◆ **Working data**:
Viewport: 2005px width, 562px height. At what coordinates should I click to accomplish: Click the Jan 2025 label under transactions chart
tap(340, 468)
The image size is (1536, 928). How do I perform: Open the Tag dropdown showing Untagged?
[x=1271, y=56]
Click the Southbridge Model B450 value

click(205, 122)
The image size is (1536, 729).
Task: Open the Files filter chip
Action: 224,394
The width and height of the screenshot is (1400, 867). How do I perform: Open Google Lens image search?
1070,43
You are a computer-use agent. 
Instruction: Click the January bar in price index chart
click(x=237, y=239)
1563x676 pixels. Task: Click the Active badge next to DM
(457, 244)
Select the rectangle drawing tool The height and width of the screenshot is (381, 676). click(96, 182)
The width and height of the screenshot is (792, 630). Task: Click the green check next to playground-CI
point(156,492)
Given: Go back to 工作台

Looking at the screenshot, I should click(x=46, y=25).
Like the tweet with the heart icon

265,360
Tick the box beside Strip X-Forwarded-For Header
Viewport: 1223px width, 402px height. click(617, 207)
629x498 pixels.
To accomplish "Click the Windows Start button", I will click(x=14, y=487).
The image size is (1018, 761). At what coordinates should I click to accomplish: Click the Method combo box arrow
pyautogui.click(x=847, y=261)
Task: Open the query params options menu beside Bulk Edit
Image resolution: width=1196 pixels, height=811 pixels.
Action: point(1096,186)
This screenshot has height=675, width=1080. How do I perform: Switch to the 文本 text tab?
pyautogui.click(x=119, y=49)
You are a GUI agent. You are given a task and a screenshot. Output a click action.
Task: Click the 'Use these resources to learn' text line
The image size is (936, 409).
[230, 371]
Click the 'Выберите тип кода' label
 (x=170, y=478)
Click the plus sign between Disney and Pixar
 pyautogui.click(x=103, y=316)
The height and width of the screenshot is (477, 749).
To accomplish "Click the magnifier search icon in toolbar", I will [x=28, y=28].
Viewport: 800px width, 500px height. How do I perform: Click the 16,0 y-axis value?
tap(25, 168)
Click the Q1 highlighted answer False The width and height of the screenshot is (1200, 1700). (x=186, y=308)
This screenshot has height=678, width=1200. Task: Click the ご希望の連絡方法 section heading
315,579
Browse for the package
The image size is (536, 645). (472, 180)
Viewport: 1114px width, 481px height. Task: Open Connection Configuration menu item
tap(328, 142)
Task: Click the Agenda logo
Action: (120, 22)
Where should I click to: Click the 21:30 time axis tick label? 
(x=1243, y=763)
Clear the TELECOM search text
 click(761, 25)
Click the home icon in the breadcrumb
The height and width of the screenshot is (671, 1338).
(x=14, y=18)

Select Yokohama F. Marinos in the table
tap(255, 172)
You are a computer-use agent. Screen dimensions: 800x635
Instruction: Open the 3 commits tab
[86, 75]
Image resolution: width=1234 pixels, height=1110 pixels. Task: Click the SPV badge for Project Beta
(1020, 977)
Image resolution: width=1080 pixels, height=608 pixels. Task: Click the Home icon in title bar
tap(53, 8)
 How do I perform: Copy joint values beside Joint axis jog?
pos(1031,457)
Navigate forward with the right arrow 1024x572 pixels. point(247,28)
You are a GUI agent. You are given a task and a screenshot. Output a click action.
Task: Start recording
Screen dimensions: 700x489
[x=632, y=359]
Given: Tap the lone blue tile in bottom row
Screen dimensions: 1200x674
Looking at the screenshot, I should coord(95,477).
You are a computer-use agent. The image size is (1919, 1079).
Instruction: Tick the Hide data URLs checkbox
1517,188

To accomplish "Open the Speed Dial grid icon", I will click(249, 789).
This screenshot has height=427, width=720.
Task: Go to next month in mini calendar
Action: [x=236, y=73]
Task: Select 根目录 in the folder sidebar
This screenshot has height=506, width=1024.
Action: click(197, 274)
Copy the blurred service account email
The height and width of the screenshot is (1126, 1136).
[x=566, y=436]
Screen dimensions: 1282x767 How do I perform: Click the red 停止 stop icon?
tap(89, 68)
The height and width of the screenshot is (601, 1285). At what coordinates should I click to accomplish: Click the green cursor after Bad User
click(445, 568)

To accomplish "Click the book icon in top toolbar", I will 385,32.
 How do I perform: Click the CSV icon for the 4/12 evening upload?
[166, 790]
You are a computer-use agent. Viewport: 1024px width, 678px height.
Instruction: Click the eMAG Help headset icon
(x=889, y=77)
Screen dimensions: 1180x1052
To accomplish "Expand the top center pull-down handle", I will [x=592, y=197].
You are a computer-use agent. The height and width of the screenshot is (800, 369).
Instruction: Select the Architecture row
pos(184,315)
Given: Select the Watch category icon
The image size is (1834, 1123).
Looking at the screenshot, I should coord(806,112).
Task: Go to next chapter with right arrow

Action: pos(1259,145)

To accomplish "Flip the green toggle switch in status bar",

◆ **Work instructions**:
The response must contain every line from the listing above in which the string "agent" appears.

◆ **Answer area**:
You are a computer-use agent. 
You are a GUI agent. You are given a task and a screenshot. Output a click action.
You are a computer-use agent. Screen dimensions: 800x635
You are a GUI agent. You are given a task and a screenshot. Output a click action.
You are a computer-use agent. The image size is (1919, 1079).
You are a computer-use agent. Viewport: 1024px width, 678px height.
You are a computer-use agent. The height and width of the screenshot is (800, 369).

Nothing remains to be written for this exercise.